Félix Fénéon mourut en février 1944 à la Vallée-aux-Loups, la maison qu’il habitait à Châtenay-Malabry et où avait vécu Chateaubriand.
En 1943, il avait songé à léguer sa collection de tableaux à un musée de Moscou. Ce projet ne s’étant pas réalisé, la collection fut vendue, et l’intérêt du capital servit à alimenter le prix Fénéon, créé en mars 1948 à l’initiative de sa veuve. Ce prix, décerné par la Chancellerie des universités de Paris, est attribué chaque année, depuis 1949, à un écrivain et à un artiste de moins de 35 ans.
Fénéon avait longtemps refusé qu’on publie l’ensemble de ses écrits. Il n’avait accepté qu’à la condition expresse que l’on attendît sa mort. Ses Œuvres plus que complètes ont été publiées en 1970... mais sont finalement incomplètes.
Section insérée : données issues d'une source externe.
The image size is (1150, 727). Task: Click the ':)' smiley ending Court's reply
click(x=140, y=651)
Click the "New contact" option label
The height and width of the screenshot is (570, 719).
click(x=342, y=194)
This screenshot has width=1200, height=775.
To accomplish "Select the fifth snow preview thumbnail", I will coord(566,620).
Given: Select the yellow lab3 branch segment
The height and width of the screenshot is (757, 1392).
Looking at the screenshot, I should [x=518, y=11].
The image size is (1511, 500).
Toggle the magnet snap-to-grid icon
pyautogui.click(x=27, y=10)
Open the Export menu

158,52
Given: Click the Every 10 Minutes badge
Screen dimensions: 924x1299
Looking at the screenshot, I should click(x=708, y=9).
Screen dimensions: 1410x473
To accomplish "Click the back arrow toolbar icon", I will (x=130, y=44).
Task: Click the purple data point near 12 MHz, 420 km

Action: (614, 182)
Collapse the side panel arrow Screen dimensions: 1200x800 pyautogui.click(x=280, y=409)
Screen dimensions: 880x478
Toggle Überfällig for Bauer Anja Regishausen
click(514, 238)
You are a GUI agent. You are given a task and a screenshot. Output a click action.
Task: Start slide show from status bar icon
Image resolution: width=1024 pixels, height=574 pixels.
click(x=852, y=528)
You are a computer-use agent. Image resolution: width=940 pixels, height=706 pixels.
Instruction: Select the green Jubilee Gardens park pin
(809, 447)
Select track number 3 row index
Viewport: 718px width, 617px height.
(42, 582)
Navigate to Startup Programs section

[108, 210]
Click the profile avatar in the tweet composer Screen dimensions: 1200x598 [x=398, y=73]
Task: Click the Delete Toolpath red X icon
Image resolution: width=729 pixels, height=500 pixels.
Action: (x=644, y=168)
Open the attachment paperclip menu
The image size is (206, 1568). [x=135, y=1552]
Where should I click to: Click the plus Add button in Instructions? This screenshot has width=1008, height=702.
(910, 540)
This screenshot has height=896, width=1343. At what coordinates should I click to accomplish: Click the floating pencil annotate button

Par Jean Maitron. Notice revue par Pascal Bedos et Guillaume Davranche
ŒUVRE : Œuvres, introd. de Jean Paulhan, Gallimard, Paris, 1948 ― Œuvres plus que complètes, Éd. Joan U. Halperin, 1970 ― Petit Supplément aux « Œuvres plus que complètes », éd. établi par Maurice Imbert, Du Lérot, Tusson, 2 vol., 2003 et 2006.
SOURCES : Acte de baptême ― Arch. PPo. non versées ― Le Journal du 29 avril 1894 — Jean Paulhan, F.F. ou le critique, Gallimard, Paris, 1945 ― Le Monde des livres, 8 août 1970 ― René Bianco, « Cent ans de presse... », op. cit. — Joan Ungersma Halperin, Félix Fénéon : art et anarchie dans le Paris fin de siècle, Gallimard, Paris, 1991 — Philippe Oriol, "A propos de l’attentat Foyot", Le Fourneau, Paris, 1993 — Philippe Oriol, Bernard Lazare, Stock, 2003 ― Paul-Henri Bourrelier, La Revue blanche : une génération dans l’engagement, 1890-1905, Fayard, 2007 ― Philippe Oriol, « Félix Fénéon et les réseaux anarchistes », colloque sur La Revue blanche du 29 janvier 2009 au palais du Luxembourg.